[Items listed in a dataset]
- - - - -
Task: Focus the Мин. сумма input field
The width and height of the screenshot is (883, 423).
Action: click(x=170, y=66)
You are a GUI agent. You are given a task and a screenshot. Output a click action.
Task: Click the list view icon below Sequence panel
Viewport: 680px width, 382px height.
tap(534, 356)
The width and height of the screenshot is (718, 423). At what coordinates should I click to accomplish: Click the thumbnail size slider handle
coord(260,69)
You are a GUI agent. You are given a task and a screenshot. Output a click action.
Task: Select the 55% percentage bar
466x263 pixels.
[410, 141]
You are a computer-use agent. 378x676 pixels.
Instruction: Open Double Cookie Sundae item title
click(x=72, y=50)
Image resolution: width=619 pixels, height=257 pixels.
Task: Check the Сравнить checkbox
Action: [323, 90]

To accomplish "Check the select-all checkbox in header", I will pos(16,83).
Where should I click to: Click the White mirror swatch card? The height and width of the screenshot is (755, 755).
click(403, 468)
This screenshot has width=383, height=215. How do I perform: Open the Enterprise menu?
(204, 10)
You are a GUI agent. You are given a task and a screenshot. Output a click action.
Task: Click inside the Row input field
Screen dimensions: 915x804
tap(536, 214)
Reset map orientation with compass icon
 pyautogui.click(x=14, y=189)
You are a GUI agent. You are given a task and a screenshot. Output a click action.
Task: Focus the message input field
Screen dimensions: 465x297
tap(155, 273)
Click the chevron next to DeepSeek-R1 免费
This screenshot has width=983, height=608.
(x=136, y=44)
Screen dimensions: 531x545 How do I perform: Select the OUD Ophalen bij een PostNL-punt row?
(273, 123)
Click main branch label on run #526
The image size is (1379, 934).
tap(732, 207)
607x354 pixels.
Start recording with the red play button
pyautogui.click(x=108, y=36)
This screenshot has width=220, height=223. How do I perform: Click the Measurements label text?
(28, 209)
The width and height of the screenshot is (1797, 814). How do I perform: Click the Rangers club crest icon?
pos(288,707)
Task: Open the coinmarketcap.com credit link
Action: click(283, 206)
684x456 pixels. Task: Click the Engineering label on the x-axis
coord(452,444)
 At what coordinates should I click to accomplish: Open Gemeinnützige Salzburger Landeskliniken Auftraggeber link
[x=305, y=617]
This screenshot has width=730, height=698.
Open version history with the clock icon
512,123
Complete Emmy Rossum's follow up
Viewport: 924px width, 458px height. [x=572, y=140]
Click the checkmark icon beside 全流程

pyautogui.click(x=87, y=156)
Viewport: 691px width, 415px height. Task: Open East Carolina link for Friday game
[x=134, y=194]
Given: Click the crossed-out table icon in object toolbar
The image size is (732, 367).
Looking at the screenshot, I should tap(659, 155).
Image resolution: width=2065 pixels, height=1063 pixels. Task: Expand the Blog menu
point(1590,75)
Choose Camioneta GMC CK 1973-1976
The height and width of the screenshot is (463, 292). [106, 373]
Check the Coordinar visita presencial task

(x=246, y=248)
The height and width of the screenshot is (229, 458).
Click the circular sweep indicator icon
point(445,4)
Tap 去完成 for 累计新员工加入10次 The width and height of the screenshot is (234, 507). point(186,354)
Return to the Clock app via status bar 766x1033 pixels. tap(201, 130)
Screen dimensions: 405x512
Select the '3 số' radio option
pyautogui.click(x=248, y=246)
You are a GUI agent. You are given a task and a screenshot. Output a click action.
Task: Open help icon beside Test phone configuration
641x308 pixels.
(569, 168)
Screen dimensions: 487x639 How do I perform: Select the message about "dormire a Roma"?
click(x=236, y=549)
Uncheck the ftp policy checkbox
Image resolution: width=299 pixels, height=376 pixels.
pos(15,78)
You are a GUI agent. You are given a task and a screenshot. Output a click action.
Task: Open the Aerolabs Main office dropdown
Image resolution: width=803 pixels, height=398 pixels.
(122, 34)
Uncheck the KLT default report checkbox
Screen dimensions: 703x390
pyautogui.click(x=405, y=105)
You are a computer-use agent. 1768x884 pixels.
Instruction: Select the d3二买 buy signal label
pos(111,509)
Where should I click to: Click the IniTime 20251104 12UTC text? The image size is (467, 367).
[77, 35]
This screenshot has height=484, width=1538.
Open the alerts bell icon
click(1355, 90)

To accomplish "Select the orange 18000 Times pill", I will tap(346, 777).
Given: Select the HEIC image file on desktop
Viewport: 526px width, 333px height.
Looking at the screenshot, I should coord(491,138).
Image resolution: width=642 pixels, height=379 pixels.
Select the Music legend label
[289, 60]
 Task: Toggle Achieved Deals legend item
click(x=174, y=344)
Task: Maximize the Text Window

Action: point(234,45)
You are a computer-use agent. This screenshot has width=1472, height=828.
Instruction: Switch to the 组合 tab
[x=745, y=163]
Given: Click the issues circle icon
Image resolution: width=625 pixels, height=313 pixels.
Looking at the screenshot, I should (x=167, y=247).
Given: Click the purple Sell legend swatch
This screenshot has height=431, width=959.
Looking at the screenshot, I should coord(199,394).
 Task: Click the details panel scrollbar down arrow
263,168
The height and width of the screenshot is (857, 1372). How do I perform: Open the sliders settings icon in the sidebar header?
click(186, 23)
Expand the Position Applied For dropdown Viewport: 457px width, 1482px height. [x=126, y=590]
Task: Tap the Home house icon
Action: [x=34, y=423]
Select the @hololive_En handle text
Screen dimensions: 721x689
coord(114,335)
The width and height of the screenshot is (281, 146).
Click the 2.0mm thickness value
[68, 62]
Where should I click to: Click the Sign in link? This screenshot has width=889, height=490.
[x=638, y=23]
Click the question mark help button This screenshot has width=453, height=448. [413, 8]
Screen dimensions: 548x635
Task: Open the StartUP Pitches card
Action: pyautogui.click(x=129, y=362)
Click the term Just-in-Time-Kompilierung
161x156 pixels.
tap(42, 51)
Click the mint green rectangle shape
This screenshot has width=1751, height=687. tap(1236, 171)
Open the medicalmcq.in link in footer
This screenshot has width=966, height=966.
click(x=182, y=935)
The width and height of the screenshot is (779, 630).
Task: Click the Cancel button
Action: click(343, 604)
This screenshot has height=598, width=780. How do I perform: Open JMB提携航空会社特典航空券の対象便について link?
- - - - -
* Task description: Isolate the lines above that contain the word "will" and copy them.

* Result for this task:
To accomplish "Check the select-all checkbox in header", I will pos(16,83).
To accomplish "Select the orange 18000 Times pill", I will tap(346, 777).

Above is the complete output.